Dear Secretary Scalia:

We write to request that the comment period be extended for the Department of Labor's (DOL's) recently proposed rule entitled "Improving Investment Advice for Workers and Retirees."[1] Contrary to its name, the proposed rule does not require financial advisors to abide by a fiduciary standard when providing retirement investment advice. Unscrupulous advisors could still prioritize their financial interests and profit motives over that of their clients' retirement interests.

The DOL only provided 30 days to submit comments on the proposed rule, an insufficient time for the American public to review and respond to a complex, 123-page proposed rule. Specifically, the proposed rule requires familiarity with the U.S. Securities and Exchange Commission's (SEC's) 770-page "Regulation Best Interest: The Broker-Dealer Standard of Conduct,"[2] and significantly impacts the retirement savings landscape for advisers and retirement savers alike. The DOL owes it to the public to take the time to meaningfully engage with people about their concerns rather than rushing through a rule that would seriously damage the retirement security of people across the country. During the middle of a pandemic, when people across the country are grappling with severe economic and health challenges, it is as important as ever for the DOL not to arbitrarily and unfairly rush through this process.

The comment period for this proposal is also far shorter than what DOL provided during its prior fiduciary rule proposals. In 2010, the DOL issued a proposed fiduciary rule and initially provided a 90-day comment period.[3] However, the DOL extended it for two additional weeks so as to give the public a total of 104 days to comment on the proposed fiduciary rule.[4] At the time, the DOL noted that it would "ensure that all interested parties have the opportunity to prepare and submit comments."[5]

When the DOL revised and re-proposed its fiduciary rule in April 2015, it initially provided a 75-day comment period.[6] In response, certain elected officials, business groups, and others weighed in and requested an extension.
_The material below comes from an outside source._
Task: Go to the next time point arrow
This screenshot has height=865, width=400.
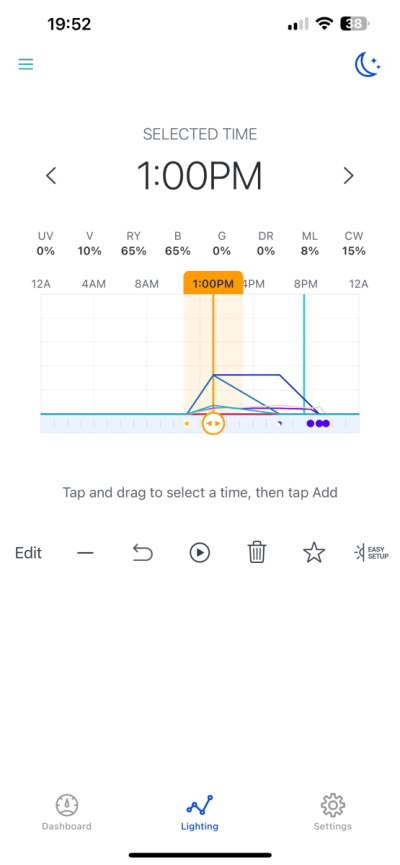Action: 349,176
Dozens of U.S. Senate Republicans wrote to the DOL, stating that 75 days was "not an appropriate amount of time."[7] The Senators asked the DOL to extend the comment period to 120 days "in order to afford consumers and stakeholders the best chance to thoroughly review the rule and provide informed opinions and comment."[8] They were not alone.

Several business groups and financial services-related associations also wrote to the DOL, requesting a 45-day extension.[9] They argued that "the 75-day comment period does not provide adequate time for the Associations and their respective members to determine whether they can effectively service the needs of retirement investors within the framework presented in the Proposal."[10] The DOL again agreed to extend its fiduciary rule comment period, providing a total of 90 days.[11]

As the Obama Administration twice respected the requests of those who asked that the fiduciary rule comment periods be extended, we call on this Administration to do the same. At a minimum, we request the DOL provide an additional 60 days so as to give the public a more appropriate amount of time to consider the impact of such a significant proposal and better align this comment period with past precedents.

If you have questions, please feel free to contact us or Kevin McDermott, Senior Labor Policy Advisor for the House Committee on Education and Labor, at (202) 225-3725 or kevin.mcdermott@mail.house.gov and Kendra Isaacson, Senior Pensions Counsel for the Senate Committee on Health, Education, Labor, and Pensions, at (202) 224-6572 or kendra_isaacson@help.senate.gov.

Thank you for your attention. We look forward to your response.